2. Materials and Methods

2.1. Study Design and Patient Population

This was a retrospective single-centre observational study conducted in accordance with the Declaration of Helsinki and approved by the Institutional Review Board of ethics committee from Castellón Provincial Hospital (Castellón de la Plana, Spain). Patients with biopsy-proven BC who underwent NAC with or without monoclonal antibody treatment followed by surgery between 1 January 2018 and 31 December 2019 were selected if the following inclusion criteria were met: (a) presenting stage II-III BC; (b) having received NAC with no prior therapy; (c) available pre-treatment standard-of-care breast mpMRIs. Exclusion criteria included incomplete or imaging artifacts at mpMRI examination.

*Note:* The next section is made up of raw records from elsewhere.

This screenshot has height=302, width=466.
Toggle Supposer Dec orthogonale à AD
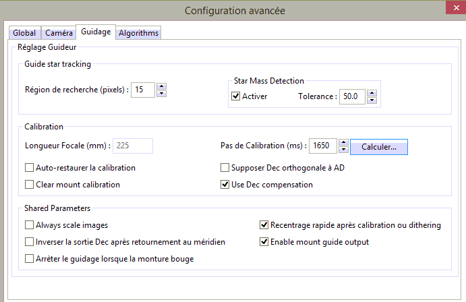click(x=226, y=168)
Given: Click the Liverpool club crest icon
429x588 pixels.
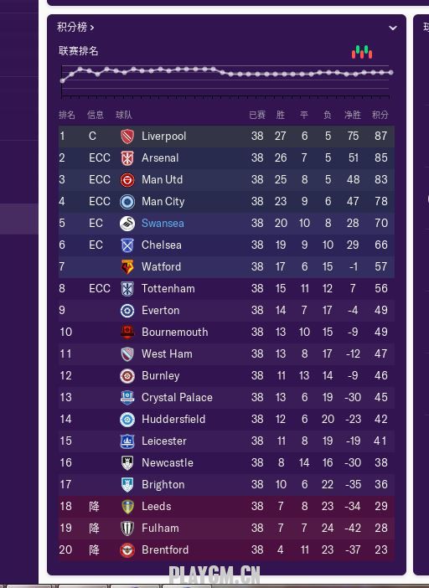Looking at the screenshot, I should pos(127,137).
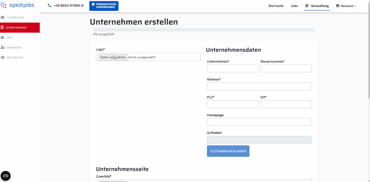
Task: Click Datei auswählen for the Logo
Action: click(113, 57)
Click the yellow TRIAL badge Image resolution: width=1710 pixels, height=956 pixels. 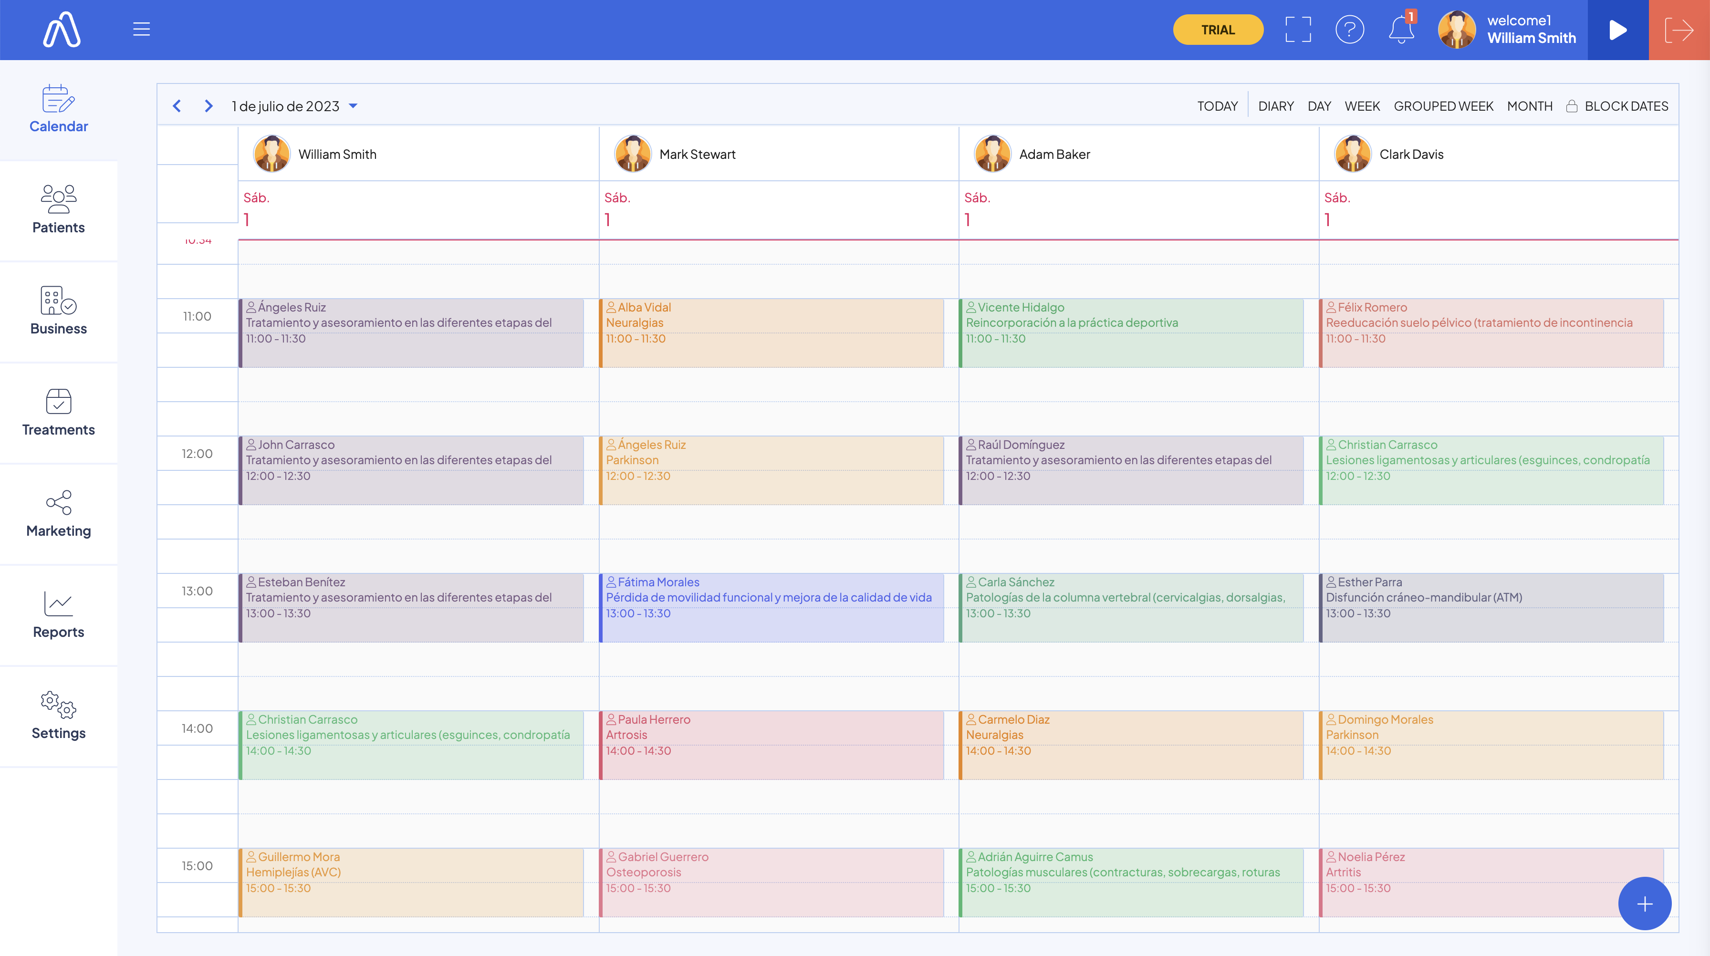(1217, 30)
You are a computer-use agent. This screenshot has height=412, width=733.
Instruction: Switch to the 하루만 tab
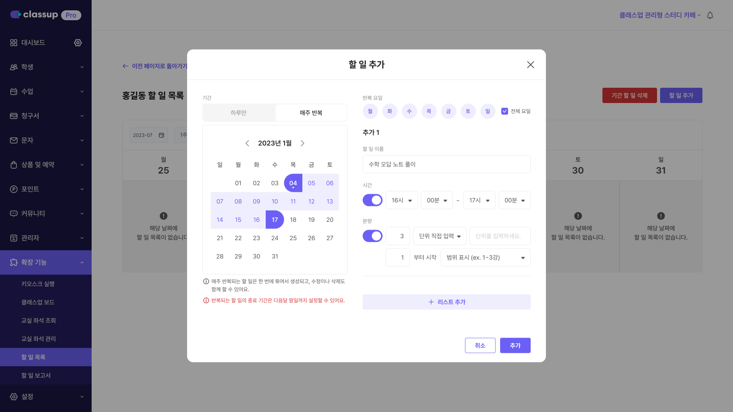point(239,113)
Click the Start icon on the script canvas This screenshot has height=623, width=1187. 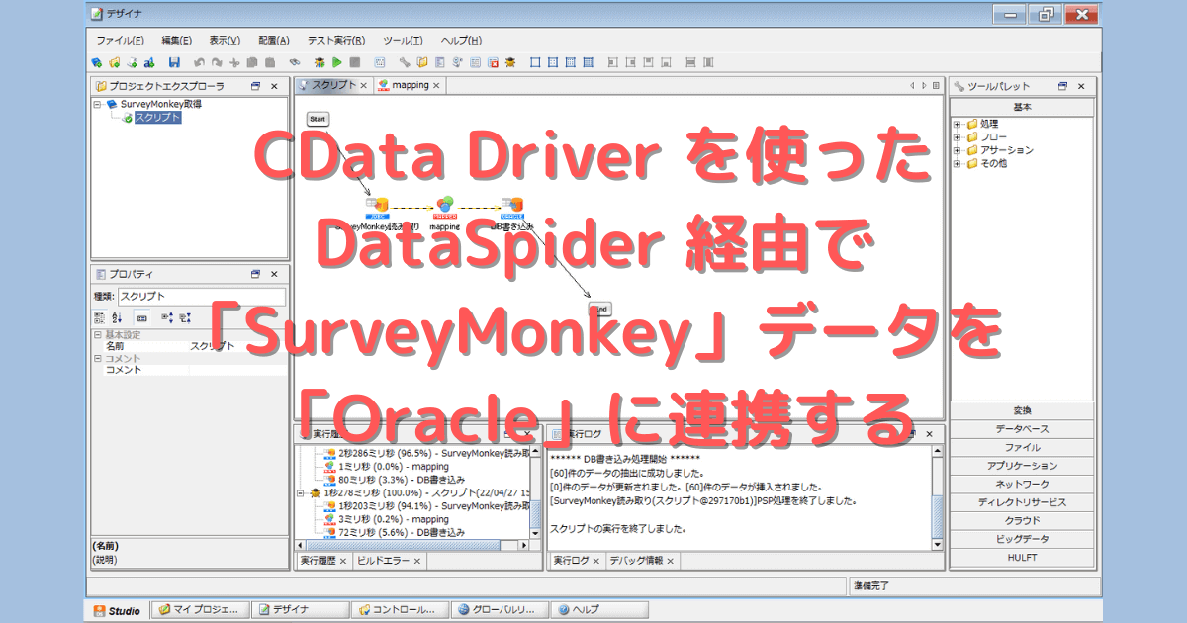(318, 119)
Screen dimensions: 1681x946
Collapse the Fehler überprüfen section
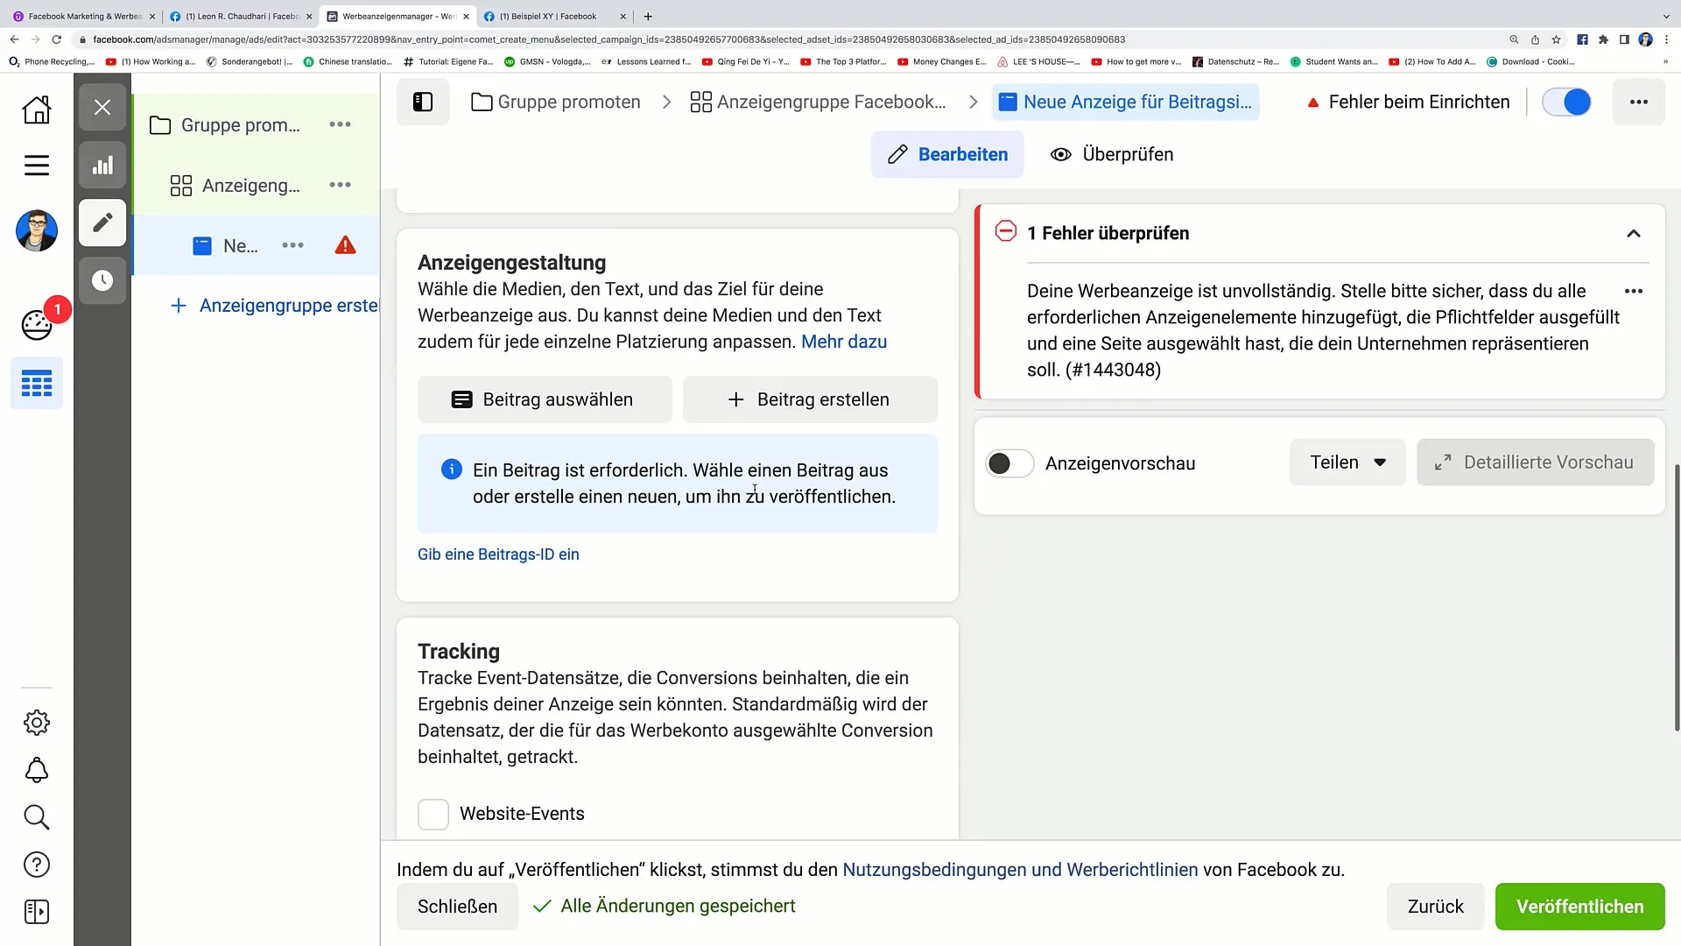pyautogui.click(x=1633, y=233)
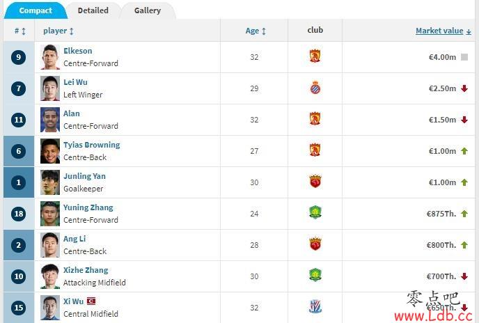
Task: Select the Compact tab
Action: [x=36, y=10]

2.2. Definition of Pathological Complete Response

The prognostic impact of pCR depends on its definition, which has not yet been standardised [32]. In this study, pCR was defined as the absence of residual invasive carcinoma in the complete resected breast specimen on haematoxylin and eosin evaluation and in all sampled regional lymph nodes following the completion of NAC (pT0 or ypTis and ypN0), although the presence of residual ductal carcinoma in situ was accepted. This definition has been widely used in the literature, as in the studies conducted by the Collaborative Trials in Neoadjuvant Breast Cancer (CTNeoBC) [9] and the MD Anderson [33]. Additionally, it has demonstrated to best discriminate between patients with favourable and unfavourable outcomes [32,34]. In this study, patients showing pCR will be also referred as “responders” opposite to those not showing pCR who will be referred as “non-responders”.

2.3. MRI Acquisition

The MRI protocol included multi-slice T1- and T2-weighted fast spin–echo sequences in axial orientation, short time inversion recovery (STIR) sequences, DWI sequences, and DCE sequences. Images were acquired in a Siemens 1.5T MRI unit (Magnetom Avanto fit, Siemens Healthineers, Erlangen, Germany) with the patient lying in a prone position and by using a dedicated breast radiofrequency coil with 18-channel (Breast 18-type). For DCE series, high-spatial resolution three-dimensional T1-weighted imaging was performed by using a 3D gradient-echo sequence (TE = 2.5 ms, TR = 5.9 ms, flip angle = 25°, isotropic voxel size of 1.2 mm, field of view of 320 mm). A total of six dynamics were acquired with a temporal resolution of 40 s. Total DCE sequence duration was of 7 min 42 s, including preparation pulses. The contrast media used was Gadovist® (Gadobutrol, 0.1 mmol/mL, Bayer AG, Berlin, Germany), administered by the antecubital vein through automatic injector at a dose of 0.1 mmol/Kg with a flow rate of 3 mL/s, followed by 25 mL of physiological saline (OptiStar Elite® Mallinckrodt Pharmaceuticals, Liebel-Flarsheim Company, Cincinnati, OH, USA). Contrast injection was started 20 s after the end of the first dynamic. DWI images were acquired by an echo–planar imaging sequence (TE = 84 ms, TR = 6900 ms, pixel size of 1.9 mm, slice thickness of 5 mm, b-values of 0, 150, 400, and 1000 s2/mm).

2.4. Lesion Segmentation

Three-dimensional delineation of the tumour was carried out on pre-treatment DCE sequences after digital subtraction by a radiologist from a Breast Unit with more than 10 years of experience.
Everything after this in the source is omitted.